What you need to do:
Consider the records below. How many of their lines include the word "computer"? State the number and nothing else.

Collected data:
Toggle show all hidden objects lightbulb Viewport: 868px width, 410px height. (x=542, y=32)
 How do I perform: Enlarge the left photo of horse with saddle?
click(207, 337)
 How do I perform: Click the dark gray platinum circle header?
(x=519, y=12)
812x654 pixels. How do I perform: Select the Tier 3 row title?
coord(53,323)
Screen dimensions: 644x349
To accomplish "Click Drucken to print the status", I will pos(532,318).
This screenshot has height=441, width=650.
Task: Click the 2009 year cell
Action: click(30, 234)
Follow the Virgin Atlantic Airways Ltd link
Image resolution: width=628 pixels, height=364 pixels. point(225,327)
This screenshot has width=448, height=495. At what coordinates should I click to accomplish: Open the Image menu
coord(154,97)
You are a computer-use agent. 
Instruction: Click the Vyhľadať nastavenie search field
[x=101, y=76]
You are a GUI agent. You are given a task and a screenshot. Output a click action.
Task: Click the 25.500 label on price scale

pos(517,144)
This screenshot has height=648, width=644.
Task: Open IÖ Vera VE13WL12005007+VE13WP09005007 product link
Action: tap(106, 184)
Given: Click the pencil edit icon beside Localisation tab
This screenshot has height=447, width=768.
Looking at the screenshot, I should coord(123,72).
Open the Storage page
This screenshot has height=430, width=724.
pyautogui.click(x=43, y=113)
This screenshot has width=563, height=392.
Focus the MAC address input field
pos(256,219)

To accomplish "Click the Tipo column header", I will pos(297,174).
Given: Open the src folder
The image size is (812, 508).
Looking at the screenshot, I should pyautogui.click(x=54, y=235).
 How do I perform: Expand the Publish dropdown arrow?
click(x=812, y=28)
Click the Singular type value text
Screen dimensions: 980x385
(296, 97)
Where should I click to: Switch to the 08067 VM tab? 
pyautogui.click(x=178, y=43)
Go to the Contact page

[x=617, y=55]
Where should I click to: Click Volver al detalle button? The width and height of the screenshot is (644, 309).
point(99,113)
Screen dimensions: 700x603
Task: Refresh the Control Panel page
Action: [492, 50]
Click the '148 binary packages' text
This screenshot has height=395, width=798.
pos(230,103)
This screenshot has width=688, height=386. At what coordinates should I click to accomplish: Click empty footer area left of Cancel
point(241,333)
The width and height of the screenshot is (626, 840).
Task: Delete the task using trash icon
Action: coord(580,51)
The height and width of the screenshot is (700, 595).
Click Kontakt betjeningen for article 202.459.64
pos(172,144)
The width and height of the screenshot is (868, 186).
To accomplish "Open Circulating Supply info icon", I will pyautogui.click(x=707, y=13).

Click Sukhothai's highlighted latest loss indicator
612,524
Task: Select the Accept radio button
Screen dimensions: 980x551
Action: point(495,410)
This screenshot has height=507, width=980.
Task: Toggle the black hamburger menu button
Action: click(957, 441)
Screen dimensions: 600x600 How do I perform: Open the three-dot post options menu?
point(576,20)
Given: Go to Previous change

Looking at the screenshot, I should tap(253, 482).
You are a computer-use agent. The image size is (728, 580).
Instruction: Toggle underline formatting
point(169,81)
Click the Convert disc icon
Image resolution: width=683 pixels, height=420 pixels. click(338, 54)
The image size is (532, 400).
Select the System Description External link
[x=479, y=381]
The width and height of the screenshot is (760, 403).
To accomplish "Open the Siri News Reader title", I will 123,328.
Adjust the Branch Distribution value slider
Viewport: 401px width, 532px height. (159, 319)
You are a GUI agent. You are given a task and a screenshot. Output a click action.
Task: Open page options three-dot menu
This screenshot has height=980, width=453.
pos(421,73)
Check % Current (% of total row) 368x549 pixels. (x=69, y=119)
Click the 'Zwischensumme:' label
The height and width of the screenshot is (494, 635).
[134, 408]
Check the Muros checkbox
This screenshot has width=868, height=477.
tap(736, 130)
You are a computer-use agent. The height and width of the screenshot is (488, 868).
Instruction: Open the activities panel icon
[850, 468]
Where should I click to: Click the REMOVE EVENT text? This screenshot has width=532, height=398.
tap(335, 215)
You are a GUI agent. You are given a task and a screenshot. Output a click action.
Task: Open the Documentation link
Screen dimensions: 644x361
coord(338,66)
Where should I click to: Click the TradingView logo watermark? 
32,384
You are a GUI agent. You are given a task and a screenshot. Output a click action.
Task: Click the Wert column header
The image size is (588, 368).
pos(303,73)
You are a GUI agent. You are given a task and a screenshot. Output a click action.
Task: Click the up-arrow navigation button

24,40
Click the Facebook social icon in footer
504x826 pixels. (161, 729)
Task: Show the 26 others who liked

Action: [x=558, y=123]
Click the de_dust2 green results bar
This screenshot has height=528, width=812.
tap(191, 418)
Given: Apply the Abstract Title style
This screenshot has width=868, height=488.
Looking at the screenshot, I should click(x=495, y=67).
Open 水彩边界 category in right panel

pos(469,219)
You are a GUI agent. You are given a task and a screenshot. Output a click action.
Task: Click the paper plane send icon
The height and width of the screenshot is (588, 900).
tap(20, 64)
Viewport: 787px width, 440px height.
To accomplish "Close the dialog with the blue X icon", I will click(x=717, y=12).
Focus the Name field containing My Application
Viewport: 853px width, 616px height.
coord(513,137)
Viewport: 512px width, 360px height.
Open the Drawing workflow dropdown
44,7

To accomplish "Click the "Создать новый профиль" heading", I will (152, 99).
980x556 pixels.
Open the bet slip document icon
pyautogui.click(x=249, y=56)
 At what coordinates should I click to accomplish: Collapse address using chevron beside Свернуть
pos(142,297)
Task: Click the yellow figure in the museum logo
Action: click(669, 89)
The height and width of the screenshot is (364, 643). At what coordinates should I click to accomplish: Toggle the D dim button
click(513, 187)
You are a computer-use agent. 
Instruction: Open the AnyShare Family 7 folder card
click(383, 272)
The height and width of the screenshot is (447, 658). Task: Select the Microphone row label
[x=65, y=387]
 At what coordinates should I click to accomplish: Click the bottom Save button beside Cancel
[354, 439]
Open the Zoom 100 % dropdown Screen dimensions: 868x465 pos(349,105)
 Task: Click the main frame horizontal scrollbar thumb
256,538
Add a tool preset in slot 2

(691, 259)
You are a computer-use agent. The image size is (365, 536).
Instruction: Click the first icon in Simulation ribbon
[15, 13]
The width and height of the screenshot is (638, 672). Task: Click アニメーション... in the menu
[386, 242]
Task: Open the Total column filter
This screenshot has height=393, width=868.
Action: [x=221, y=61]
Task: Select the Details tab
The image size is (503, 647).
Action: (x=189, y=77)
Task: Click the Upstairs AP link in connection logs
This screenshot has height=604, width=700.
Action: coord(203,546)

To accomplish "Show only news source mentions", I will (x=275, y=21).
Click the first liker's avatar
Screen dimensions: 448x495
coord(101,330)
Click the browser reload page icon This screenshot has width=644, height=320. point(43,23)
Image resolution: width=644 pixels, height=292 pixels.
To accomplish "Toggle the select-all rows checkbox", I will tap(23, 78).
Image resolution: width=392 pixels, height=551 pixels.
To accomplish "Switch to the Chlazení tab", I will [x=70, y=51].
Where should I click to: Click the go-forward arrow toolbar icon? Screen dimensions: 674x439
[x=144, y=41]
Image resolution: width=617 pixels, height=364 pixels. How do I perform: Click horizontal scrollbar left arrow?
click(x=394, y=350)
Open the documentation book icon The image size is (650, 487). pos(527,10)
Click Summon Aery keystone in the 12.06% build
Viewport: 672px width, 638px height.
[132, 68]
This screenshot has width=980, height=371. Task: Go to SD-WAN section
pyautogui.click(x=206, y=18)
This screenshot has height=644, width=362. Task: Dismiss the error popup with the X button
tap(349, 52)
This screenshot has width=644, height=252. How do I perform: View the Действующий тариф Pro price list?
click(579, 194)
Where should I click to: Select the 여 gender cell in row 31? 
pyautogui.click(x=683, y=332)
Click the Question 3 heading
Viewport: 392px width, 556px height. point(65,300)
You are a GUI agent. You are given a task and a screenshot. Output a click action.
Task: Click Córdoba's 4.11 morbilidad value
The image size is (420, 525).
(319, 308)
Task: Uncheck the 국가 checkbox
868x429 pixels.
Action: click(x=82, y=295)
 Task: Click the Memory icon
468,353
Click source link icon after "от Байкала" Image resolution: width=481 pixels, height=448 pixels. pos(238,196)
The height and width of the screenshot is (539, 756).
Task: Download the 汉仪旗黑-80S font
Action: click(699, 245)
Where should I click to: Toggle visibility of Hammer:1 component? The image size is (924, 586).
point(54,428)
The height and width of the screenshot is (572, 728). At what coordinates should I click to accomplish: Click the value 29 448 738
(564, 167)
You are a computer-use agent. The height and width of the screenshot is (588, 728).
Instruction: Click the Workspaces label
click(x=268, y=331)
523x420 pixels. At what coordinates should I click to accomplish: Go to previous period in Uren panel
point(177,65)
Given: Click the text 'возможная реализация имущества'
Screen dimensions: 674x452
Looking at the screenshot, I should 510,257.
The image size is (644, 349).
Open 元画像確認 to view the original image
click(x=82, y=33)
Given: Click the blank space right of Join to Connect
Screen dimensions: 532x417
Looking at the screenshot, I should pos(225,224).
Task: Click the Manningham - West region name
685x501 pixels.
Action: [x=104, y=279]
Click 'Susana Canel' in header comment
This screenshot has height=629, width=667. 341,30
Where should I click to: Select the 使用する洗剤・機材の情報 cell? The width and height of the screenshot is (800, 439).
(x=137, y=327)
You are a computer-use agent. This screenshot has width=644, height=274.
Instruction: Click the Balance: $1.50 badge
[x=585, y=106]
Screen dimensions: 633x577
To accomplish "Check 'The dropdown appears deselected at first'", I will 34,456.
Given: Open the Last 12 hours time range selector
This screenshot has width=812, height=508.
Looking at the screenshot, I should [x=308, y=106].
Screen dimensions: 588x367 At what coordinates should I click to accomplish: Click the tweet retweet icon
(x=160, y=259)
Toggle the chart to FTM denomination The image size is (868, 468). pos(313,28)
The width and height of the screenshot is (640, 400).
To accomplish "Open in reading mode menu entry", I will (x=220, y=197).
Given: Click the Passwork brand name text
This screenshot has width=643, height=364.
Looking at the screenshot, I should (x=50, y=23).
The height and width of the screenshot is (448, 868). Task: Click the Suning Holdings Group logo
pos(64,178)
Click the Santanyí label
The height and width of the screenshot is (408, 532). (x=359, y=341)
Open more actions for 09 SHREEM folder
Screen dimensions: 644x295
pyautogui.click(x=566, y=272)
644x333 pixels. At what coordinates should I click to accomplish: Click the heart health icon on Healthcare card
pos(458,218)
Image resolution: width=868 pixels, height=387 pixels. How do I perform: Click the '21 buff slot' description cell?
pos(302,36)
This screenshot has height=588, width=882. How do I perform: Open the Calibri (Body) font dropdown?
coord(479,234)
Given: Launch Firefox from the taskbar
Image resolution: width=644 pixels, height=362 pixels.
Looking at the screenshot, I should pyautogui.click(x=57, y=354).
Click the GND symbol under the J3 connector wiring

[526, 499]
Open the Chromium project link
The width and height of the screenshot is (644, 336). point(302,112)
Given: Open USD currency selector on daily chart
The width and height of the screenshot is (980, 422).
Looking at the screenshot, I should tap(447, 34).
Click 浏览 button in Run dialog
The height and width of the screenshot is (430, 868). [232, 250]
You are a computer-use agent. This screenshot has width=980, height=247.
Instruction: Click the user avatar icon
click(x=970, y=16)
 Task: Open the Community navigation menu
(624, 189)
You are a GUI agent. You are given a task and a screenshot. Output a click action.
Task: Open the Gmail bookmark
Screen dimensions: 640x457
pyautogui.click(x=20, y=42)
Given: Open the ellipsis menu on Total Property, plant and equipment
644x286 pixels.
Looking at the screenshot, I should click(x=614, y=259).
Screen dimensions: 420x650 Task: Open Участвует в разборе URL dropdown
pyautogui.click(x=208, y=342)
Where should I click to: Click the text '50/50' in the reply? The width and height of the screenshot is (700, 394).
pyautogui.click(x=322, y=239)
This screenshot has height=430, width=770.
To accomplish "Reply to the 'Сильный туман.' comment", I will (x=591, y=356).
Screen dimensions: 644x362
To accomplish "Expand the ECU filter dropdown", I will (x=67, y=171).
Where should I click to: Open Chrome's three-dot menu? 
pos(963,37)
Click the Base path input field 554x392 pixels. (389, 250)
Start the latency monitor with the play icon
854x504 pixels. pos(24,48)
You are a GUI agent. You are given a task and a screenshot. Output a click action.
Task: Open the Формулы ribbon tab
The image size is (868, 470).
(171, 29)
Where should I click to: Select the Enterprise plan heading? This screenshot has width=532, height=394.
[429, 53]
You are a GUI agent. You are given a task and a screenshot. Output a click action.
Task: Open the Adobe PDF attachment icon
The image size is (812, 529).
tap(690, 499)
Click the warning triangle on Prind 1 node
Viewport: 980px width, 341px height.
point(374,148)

Answer to this task:
8